— Par Sabrina Solar —
Le Tribunal International du Droit de la Mer a rendu, mardi 21 mai 2024, une décision historique en faveur de plusieurs petits États insulaires. Ces nations, incluant Antigua-et-Barbuda, Saint-Vincent-et-les Grenadines, Saint-Kitts-et-Nevis, et Sainte-Lucie, ont intenté une action en justice pour renforcer les obligations climatiques des États signataires de la Convention des Nations Unies sur le Droit de la Mer (UNCLOS). Cette décision pourrait avoir des implications significatives pour les litiges climatiques futurs.
Une révision inédite de la pollution marine
La juridiction basée à Hambourg, en Allemagne, a statué que les émissions de gaz à effet de serre (GES) doivent être considérées comme une forme de pollution marine. Ce jugement s’appuie sur la définition de la pollution marine dans la Convention de l’ONU, qui inclut toute « introduction par l’homme, directement ou indirectement, de substances ou d’énergie dans le milieu marin (…) qui entraîne ou est susceptible d’entraîner des effets délétères ». Le tribunal a ainsi clarifié que les émissions de GES relèvent de cette définition, en raison de leurs effets sur le réchauffement climatique et l’acidification des océans.
Obligations des états pollueurs
La Cour a insisté sur l’obligation des États de « prendre toutes les mesures nécessaires pour prévenir, réduire et maîtriser la pollution marine due aux émissions anthropiques de gaz à effet de serre ». Cela inclut la réduction des émissions, la protection et la préservation de l’environnement marin contre les impacts du changement climatique, ainsi que la restauration des écosystèmes détruits. Les juges ont également souligné que ces actions doivent être basées sur les meilleures connaissances scientifiques disponibles et appliquées avec une grande diligence.
Répercussions et réactions
Bien que l’avis du tribunal soit consultatif et non contraignant, il influence la manière dont les tribunaux nationaux et la justice internationale interpréteront le traité. Cette décision est une victoire historique pour les petites nations insulaires, souvent les plus vulnérables aux effets du changement climatique. Le Premier ministre d’Antigua-et-Barbuda, Gaston Browne, a salué cette décision, déclarant que sans une action rapide, le changement climatique pourrait rendre les îles de leurs ancêtres inhabitables.

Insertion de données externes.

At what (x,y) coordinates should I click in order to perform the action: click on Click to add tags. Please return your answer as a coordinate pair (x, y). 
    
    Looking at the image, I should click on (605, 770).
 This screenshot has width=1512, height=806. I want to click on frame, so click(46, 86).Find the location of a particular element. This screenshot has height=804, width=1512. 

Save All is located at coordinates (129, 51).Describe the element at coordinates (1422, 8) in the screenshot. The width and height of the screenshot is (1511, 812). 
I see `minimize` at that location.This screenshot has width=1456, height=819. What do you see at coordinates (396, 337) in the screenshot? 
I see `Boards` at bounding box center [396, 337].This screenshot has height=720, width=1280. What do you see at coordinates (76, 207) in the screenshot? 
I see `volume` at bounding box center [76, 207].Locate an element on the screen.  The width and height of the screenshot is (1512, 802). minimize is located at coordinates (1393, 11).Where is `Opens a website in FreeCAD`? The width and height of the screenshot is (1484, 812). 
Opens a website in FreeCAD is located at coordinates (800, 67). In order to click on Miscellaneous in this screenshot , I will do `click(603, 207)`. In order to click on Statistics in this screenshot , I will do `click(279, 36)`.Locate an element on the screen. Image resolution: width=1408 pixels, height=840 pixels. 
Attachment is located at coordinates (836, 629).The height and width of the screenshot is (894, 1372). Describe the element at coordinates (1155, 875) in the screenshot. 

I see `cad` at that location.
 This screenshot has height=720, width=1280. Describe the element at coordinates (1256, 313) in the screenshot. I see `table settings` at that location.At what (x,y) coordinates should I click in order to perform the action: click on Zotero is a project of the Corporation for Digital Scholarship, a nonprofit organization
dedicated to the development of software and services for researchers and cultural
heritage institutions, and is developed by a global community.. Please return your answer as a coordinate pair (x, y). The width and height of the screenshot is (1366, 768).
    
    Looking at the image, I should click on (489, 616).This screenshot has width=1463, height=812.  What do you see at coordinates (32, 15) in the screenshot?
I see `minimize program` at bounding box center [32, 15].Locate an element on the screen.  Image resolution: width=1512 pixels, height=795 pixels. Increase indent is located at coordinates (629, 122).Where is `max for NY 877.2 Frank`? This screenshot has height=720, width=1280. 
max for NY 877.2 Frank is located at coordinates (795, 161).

Les actions en justice climatique en expansion
Cette décision s’inscrit dans un contexte plus large de multiplication des actions en justice contre l’inaction climatique des gouvernements. La Cour internationale de justice (CIJ) examine actuellement une demande du Vanuatu pour clarifier les obligations des États en matière de changement climatique. De plus, en janvier 2023, la Colombie et le Chili ont sollicité un avis de la Cour interaméricaine des droits de l’Homme sur les obligations étatiques en matière de lutte contre l’urgence climatique, au regard du droit international des droits humains.
Un appel à une action renforcée
Les écosystèmes océaniques jouent un rôle crucial en absorbant une grande partie du dioxyde de carbone émis par les activités humaines et en produisant la moitié de l’oxygène que nous respirons. Toutefois, l’augmentation des émissions de GES réchauffe et acidifie les océans, menaçant gravement la vie marine et les écosystèmes. Les températures de surface des océans ont atteint des records mensuels en avril pour le treizième mois consécutif, selon le programme Copernicus de l’UE.
Un jalon important
La décision du Tribunal International du Droit de la Mer constitue un jalon important dans la reconnaissance juridique des effets du changement climatique. Elle pourrait influencer de manière significative les futures obligations des États en matière de protection de l’environnement marin et de lutte contre le réchauffement climatique. Les petits États insulaires, en obtenant ce jugement, montrent leur détermination à combattre pour leur survie face à une crise climatique mondiale.